▶ **The problem**: Give back exactly the lines of the data below, starting with the line that has "Instruction: Open the Ver menu" and going on through the line that has "Open the second".

[Stored data]
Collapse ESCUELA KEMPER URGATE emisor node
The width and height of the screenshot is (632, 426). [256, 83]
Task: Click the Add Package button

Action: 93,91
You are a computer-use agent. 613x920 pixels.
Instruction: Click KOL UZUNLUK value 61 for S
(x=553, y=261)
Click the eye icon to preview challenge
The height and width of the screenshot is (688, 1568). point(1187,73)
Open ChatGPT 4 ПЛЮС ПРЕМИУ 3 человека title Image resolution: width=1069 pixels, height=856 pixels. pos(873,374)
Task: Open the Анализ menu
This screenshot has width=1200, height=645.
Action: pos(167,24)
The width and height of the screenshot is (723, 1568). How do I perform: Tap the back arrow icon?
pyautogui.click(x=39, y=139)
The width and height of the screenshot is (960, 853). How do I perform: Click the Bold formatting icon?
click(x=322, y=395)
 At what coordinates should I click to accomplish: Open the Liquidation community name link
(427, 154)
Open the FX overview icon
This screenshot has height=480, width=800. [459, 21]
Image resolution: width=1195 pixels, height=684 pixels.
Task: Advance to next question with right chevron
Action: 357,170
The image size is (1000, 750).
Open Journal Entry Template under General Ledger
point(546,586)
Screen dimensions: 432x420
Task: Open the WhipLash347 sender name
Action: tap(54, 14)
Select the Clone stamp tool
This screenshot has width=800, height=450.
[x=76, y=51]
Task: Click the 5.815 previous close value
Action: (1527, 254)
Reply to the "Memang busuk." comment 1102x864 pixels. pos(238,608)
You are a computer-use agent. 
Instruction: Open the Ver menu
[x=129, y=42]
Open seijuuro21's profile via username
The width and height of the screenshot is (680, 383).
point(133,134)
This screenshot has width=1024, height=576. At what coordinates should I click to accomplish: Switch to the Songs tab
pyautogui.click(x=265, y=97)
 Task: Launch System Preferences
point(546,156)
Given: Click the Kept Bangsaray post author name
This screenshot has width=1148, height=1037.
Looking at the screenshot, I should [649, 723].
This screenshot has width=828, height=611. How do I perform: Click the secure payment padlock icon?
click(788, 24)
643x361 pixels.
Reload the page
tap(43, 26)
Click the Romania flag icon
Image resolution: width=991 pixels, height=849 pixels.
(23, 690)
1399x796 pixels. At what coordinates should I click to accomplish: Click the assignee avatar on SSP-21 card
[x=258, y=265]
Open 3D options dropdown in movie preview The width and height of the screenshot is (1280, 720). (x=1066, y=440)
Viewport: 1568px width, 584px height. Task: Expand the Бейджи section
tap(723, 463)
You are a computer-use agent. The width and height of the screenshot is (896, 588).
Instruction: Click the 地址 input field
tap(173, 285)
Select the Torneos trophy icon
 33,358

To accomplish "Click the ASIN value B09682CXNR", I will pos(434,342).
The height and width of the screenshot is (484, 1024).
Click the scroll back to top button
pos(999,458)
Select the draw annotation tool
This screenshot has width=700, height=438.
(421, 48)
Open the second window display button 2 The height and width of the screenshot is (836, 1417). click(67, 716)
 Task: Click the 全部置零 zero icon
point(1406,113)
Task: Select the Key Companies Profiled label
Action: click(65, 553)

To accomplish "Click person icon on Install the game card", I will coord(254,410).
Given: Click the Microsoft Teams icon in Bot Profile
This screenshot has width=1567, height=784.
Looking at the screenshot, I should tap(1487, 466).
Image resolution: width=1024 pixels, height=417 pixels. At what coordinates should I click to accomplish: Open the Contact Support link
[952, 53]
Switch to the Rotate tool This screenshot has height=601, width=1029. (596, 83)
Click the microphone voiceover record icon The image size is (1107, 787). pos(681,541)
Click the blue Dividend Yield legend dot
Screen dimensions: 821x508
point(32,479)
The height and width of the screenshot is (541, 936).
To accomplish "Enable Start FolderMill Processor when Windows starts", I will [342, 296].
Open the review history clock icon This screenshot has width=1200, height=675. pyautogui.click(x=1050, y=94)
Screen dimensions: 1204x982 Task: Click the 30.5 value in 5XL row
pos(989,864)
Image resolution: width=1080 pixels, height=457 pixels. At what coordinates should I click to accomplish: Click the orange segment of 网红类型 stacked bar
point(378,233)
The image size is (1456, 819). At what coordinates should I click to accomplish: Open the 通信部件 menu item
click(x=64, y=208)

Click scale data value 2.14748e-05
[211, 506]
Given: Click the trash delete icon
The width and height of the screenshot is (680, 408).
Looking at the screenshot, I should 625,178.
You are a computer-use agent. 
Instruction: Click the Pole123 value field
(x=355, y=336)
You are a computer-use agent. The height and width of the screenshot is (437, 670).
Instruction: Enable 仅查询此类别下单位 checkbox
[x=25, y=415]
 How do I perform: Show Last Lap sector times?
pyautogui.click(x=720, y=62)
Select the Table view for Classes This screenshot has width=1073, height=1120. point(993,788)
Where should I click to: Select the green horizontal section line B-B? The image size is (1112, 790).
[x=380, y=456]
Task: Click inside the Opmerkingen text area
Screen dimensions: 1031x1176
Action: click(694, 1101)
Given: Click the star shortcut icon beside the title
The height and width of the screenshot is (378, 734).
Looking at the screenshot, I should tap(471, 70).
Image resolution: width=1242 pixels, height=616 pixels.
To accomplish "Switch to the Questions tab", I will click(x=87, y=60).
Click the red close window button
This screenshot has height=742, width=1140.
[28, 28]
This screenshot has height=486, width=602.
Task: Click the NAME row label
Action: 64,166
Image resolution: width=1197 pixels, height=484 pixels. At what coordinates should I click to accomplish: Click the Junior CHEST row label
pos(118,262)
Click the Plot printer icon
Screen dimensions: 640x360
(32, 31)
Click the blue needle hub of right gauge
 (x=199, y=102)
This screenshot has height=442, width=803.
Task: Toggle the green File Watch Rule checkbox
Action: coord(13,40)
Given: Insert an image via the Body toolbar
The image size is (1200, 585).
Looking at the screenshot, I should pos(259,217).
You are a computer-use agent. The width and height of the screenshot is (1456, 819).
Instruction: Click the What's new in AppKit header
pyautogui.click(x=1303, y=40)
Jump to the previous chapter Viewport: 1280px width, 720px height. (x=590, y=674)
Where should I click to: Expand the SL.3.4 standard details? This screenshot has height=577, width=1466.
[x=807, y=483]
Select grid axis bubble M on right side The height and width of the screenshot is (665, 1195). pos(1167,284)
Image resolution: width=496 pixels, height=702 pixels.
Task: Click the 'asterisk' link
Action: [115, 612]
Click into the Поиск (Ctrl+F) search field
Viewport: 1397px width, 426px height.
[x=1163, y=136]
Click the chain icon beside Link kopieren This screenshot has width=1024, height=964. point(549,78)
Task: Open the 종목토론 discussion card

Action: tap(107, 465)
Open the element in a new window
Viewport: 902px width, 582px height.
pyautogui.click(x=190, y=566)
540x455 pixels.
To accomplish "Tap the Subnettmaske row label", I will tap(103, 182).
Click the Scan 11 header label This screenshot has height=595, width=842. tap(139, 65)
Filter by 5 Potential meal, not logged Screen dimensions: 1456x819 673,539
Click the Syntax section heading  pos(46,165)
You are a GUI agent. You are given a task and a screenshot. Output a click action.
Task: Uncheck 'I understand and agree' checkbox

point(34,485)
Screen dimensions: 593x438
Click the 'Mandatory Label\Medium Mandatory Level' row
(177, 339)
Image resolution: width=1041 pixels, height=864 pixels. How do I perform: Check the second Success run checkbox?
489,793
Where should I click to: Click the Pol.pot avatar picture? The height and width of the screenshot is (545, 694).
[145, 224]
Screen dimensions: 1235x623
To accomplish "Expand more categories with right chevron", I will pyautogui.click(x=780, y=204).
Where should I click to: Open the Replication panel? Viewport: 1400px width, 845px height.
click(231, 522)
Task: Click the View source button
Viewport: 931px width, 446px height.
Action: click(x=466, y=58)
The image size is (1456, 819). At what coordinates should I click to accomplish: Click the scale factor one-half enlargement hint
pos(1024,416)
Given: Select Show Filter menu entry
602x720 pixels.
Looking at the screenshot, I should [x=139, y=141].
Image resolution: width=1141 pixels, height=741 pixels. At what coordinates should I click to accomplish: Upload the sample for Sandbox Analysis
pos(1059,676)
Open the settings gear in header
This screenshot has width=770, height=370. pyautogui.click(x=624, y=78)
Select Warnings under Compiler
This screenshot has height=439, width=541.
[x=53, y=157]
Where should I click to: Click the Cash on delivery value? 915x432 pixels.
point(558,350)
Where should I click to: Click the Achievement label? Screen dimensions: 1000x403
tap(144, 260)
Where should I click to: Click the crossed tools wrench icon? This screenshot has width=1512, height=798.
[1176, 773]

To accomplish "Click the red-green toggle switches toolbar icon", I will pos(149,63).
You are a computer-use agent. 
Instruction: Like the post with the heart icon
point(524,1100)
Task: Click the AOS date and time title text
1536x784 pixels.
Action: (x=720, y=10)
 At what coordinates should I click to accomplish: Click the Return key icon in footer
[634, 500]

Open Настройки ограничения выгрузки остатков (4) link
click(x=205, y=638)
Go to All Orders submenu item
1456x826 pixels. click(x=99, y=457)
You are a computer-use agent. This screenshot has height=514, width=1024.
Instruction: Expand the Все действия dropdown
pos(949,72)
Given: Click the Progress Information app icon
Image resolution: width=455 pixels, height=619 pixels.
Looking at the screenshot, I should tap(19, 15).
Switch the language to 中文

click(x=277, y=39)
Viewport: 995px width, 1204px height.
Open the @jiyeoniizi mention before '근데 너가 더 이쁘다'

▶ **Solution for this exercise**:
Instruction: Open the Ver menu
[x=129, y=42]
Open seijuuro21's profile via username
The width and height of the screenshot is (680, 383).
point(133,134)
This screenshot has width=1024, height=576. At what coordinates should I click to accomplish: Switch to the Songs tab
pyautogui.click(x=265, y=97)
 Task: Launch System Preferences
point(546,156)
Given: Click the Kept Bangsaray post author name
This screenshot has width=1148, height=1037.
Looking at the screenshot, I should [649, 723].
This screenshot has width=828, height=611. How do I perform: Click the secure payment padlock icon?
click(788, 24)
643x361 pixels.
Reload the page
tap(43, 26)
Click the Romania flag icon
Image resolution: width=991 pixels, height=849 pixels.
(23, 690)
1399x796 pixels. At what coordinates should I click to accomplish: Click the assignee avatar on SSP-21 card
[x=258, y=265]
Open 3D options dropdown in movie preview The width and height of the screenshot is (1280, 720). (x=1066, y=440)
Viewport: 1568px width, 584px height. Task: Expand the Бейджи section
tap(723, 463)
You are a computer-use agent. The width and height of the screenshot is (896, 588).
Instruction: Click the 地址 input field
tap(173, 285)
Select the Torneos trophy icon
 33,358

To accomplish "Click the ASIN value B09682CXNR", I will pos(434,342).
The height and width of the screenshot is (484, 1024).
Click the scroll back to top button
pos(999,458)
Select the draw annotation tool
This screenshot has width=700, height=438.
(421, 48)
Open the second window display button 2 The height and width of the screenshot is (836, 1417). click(67, 716)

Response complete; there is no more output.